─── Trecho da página ───

Foi Bowlby o primeiro a tratar do tema apego e vínculo. Para ele, o comportamento de apego mãe-bebê teria surgido para garantir proximidade segura entre adulto e bebê e é provocado pelo bebê desde seus gestos iniciais. É importante deixar claro que a vinculação afetiva não é somente o resultado automático da fisiologia, pois somos seres biologicamente culturais. O apego garante a proteção do bebê, mas é a interação entre mãe e filho que garante a construção do vínculo afetivo. Investigações minuciosas do comportamento de crianças pequenas têm revelado a presença de adaptações naturais para a interação social e para a formação de vinculações afetivas.
O apego está intimamente ligado ao investimento parental, e dele não pode ser dissociado, pois é a partir dos sinais emitidos pelo bebê e da resposta dos pais a ele que se forma o vínculo. Não se pode pensar um sem o outro. Como mostrado no exemplo acima, nota-se que o bebê age sobre o adulto e este responde ao bebê de uma forma que vai aumentando a vinculação afetiva pelas constantes respostas, pois, segundo John Bowlby, psiquiatra e psicanalista inglês , citado por Plínio Marco de Toni, um dos fatores determinantes para o surgimento e manutenção do comportamento de apego é a rapidez com que o adulto responde ao bebê e a intensidade da interação.

─── Material fornecido ───

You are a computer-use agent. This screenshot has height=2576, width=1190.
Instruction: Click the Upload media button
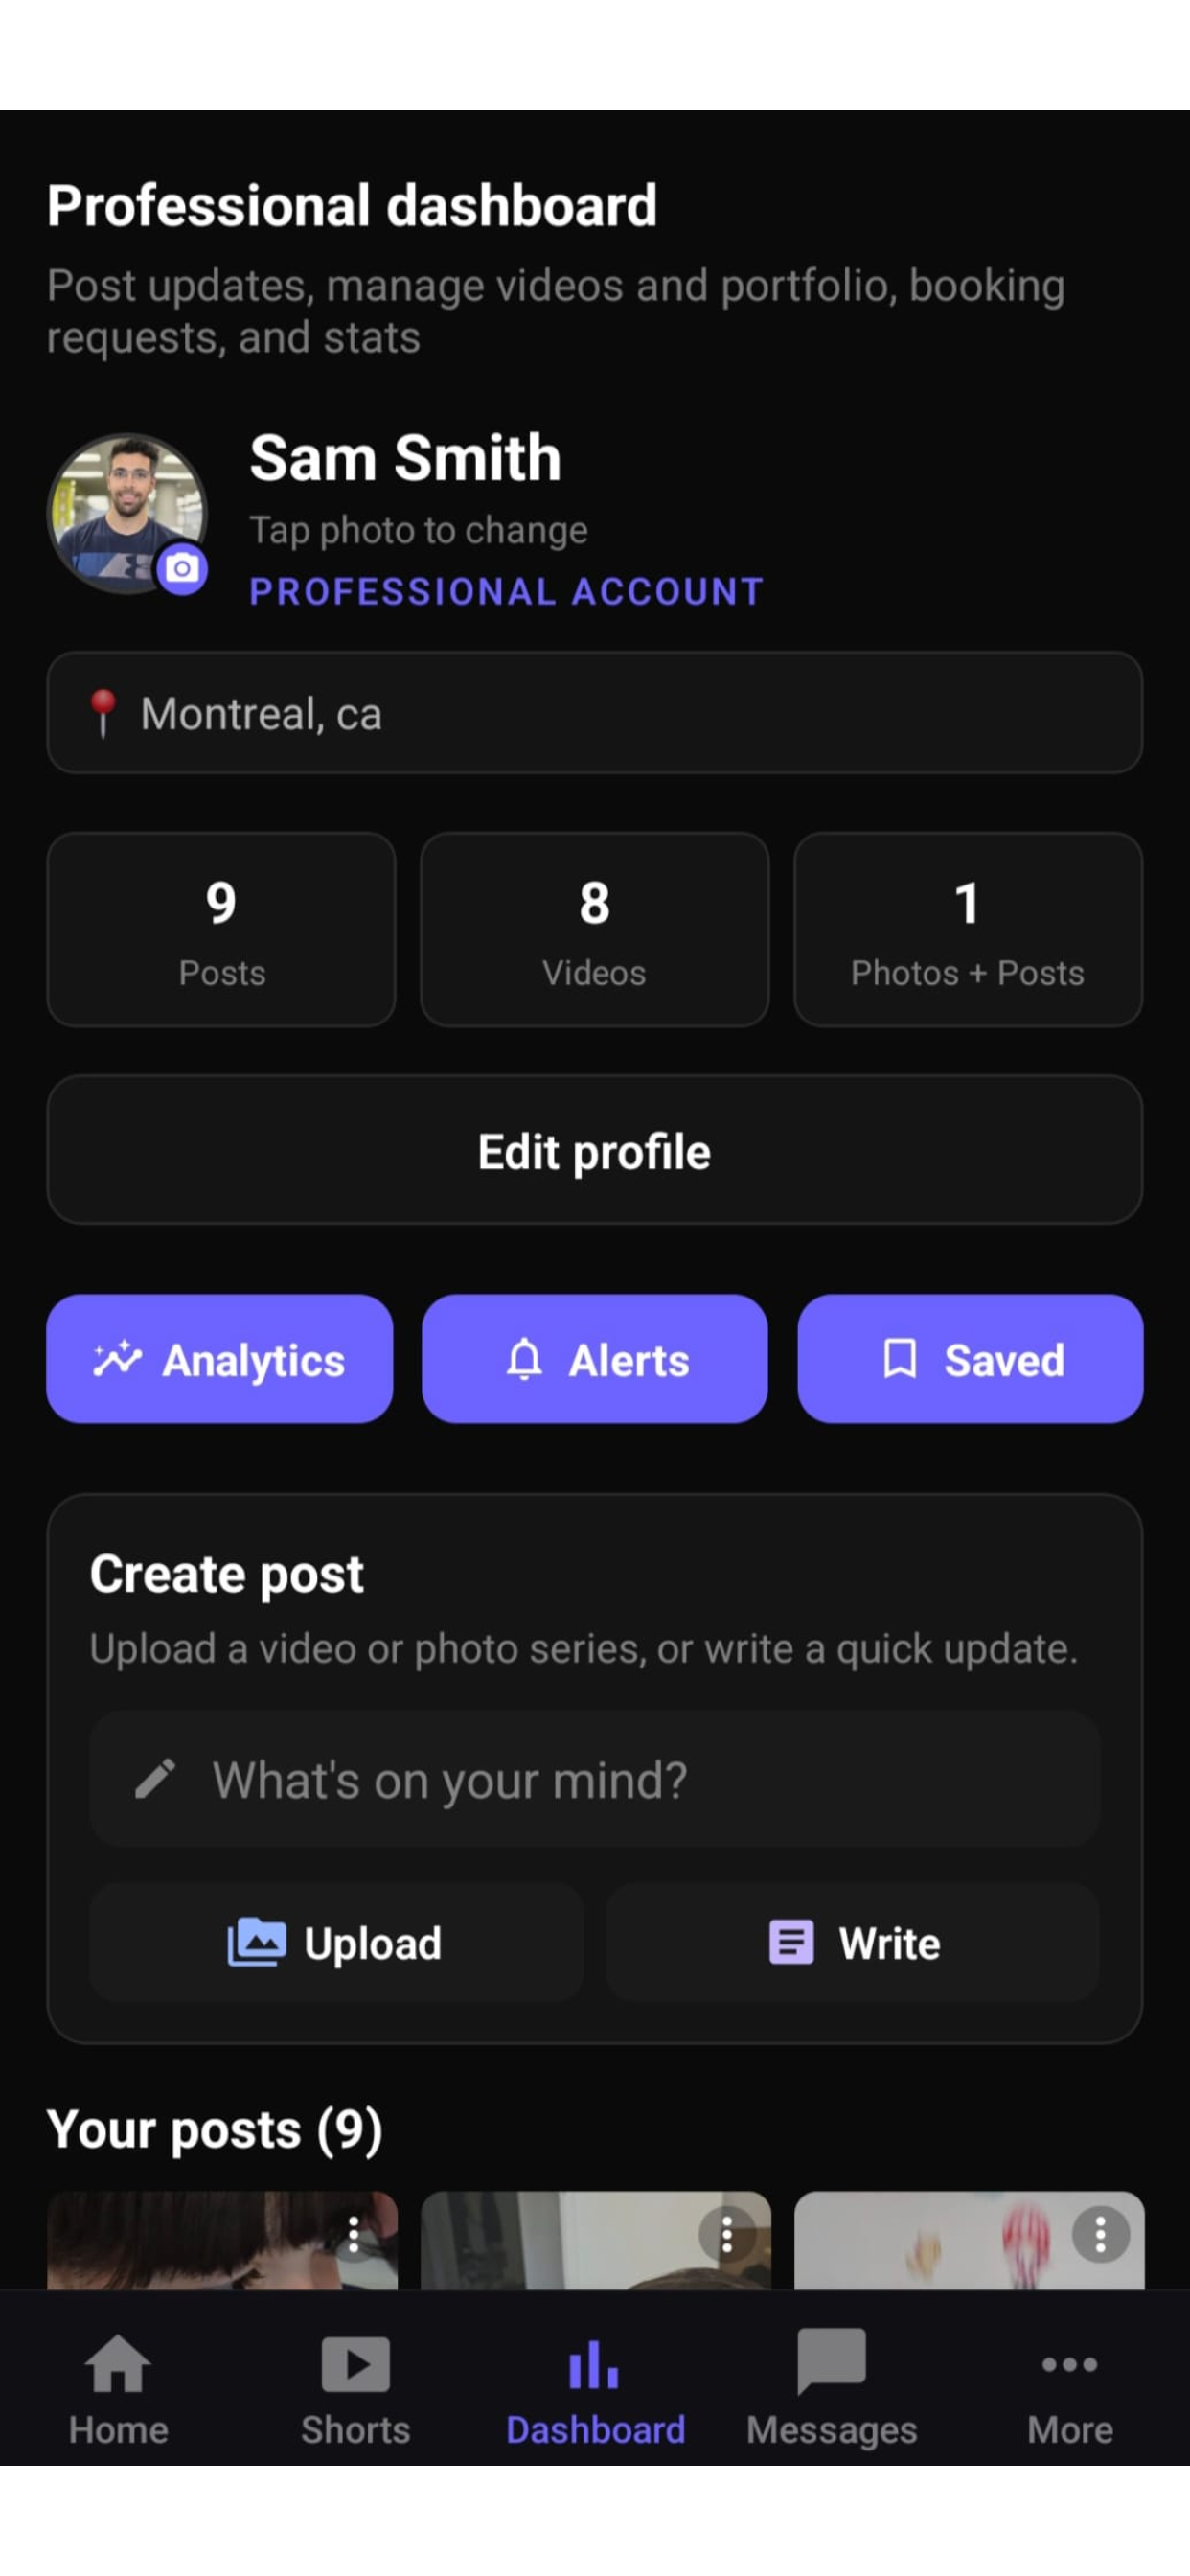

───

Prossiga o texto sobre apego e vínculo a partir da última frase apresentada. Não é preciso consultar o material.

Resposta:
O comportamento de apego, além da função de proteção, propicia ao bebê uma série de interações sociais que colaboram para um desenvolvimento saudável da criança, além de lhe proporcionar oportunidades de treinar seus comportamentos sociais e perceber as modificações dele no meio. Assim, é graças a esta proximidade mãe-bebê que este terá oportunidades de ver e explorar o mundo de uma maneira segura, e assim desenvolver seu cérebro, aprender com os outros de sua espécie e sentir-se parte dela e seguro nela a partir do amor de seus pais.
Quanto mais forte o vínculo inicial mãe-bebê, maior a probabilidade de a criança tornar-se independente no futuro, pois é o apego seguro que permite a criança aventurar-se de maneira confiante no mundo. A mãe tem uma importância fundamental neste processo de formação de vínculo, pois a interação não acontece apenas de um dos lados, tanto a mãe quanto a criança se auto-estimulam a partir do contato que estabelecem e há uma receptividade da criança para a mãe. Segundo Bowlby, um vínculo bem formado vai proporcionar à criança segurança e bem-estar, e por isso este laço afetivo tem que ser estável e harmônico, sem ameaças questionadas. O vínculo é de importância vital já para o feto, pois precisa se sentir desejado e amado para propiciar a continuação harmoniosa e saudável de seu desenvolvimento.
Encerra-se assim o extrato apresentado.